On the third day God commanded Jesus to rise from the dead, and he did so by accepting or receiving life at his Father’s hand, by God’s authority. Along with life as a spirit Son, he received the right to perfect human life that, by dying in full innocence, he had not forfeited. This merit of his human sacrifice he thereafter presented to his Father in heaven. (Heb. 9:11-14, 24-28) This is in agreement with Jesus’ words at John 10:17, 18: “The Father loves me because I lay down my life, to receive it back again. No one has robbed me of it; I am laying it down of my own free will. I have the right to lay it down, and I have the right to receive it back again; this charge I have received from my Father.”—New English Bible.
● If a Christian commits adultery, repents and confesses his sin to the Christian congregation’s judicial committee, must he also make known his adultery to his marriage mate even though it brings deep hurt to that one?—U.S.A.
Yes, a Christian is under obligation to make known his transgression to the innocent mate before the members of the judicial committee can acknowledge as genuine his professed repentance. Adultery is a defilement of the marriage bed and is serious enough to allow the innocent mate to get a divorce and be Scripturally free to remarry. (Matt. 19:9) Hence, the innocent mate has every right to know what has happened.
In actuality, not the confession, but the adultery hurts the innocent mate. For this reason the adulterous mate should have given serious consideration to the bad effects of adultery beforehand and not have yielded to temptation. After the adultery has been committed it is too late to start thinking about shielding the innocent mate from hurt.
While the innocent mate would naturally feel the hurt upon learning about the adultery, this does not necessarily mean the end of the marriage. Upon hearing the heartfelt confession and plea for forgiveness, he or she may decide to forgive the adulterous mate. Then, too, the confession gives an opportunity for both husband and wife to take a serious look at their marriage and consider what might be done to work for improvement and to avoid a repetition of the wrong. The innocent mate may even have contributed toward the unfaithfulness of his or her marriage partner. If, for example, the wife has deliberately deprived her husband of the marital due, she bears a certain responsibility for what has happened. She is not altogether without blame from God’s standpoint, for the Bible admonishes: “Let the husband render to his wife her due; but let the wife also do likewise to her husband. . . . Do not be depriving each other of it, except by mutual consent for an appointed time, that you may devote time to prayer and may come together again, that Satan may not keep tempting you for your lack of self-regulation.”—1 Cor. 7:3-5.
Besides possibly laying a foundation for an improved marriage, the confession can also prevent other serious problems. As long as the adulterous mate keeps the matter hidden, he cannot have a good conscience toward his marriage partner. This can reflect itself in word and action. The innocent mate may soon sense that something is wrong and make mention of this.
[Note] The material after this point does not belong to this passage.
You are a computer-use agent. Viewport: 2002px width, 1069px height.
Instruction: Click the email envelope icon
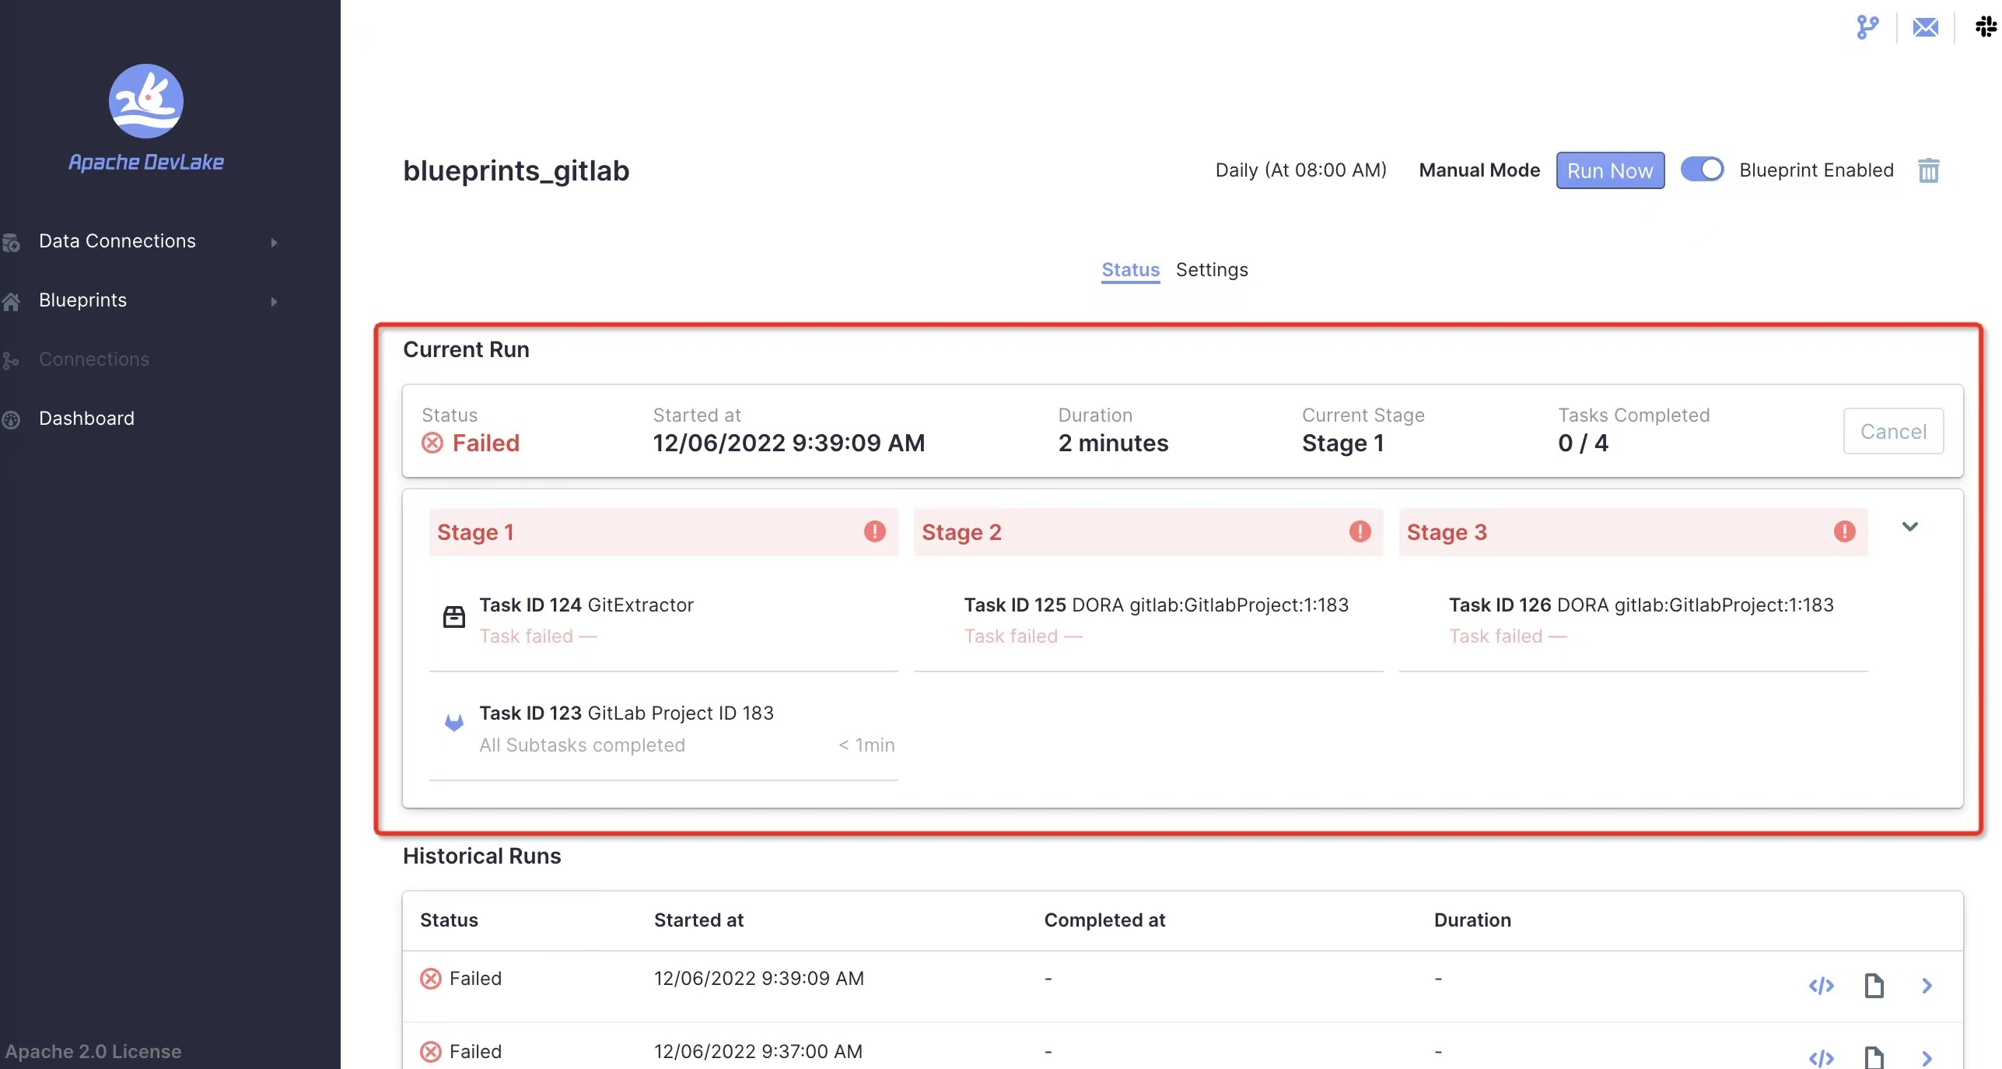point(1925,27)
To shield himself, the guilty mate may resort to lying, and this would compound his wrongdoing. Thus eventually more harm may result than if he confesses his wrong and seeks his mate’s forgiveness.
So if one guilty of adultery is truly repentant and wants to preserve the marriage, he should seek the innocent mate’s forgiveness. From then on, if forgiveness is granted, both can work together in trying to preserve the marriage bed without defilement. (Heb. 13:4) Since the moral purity of the congregation is involved, they should also disclose to the judicial committee what has taken place.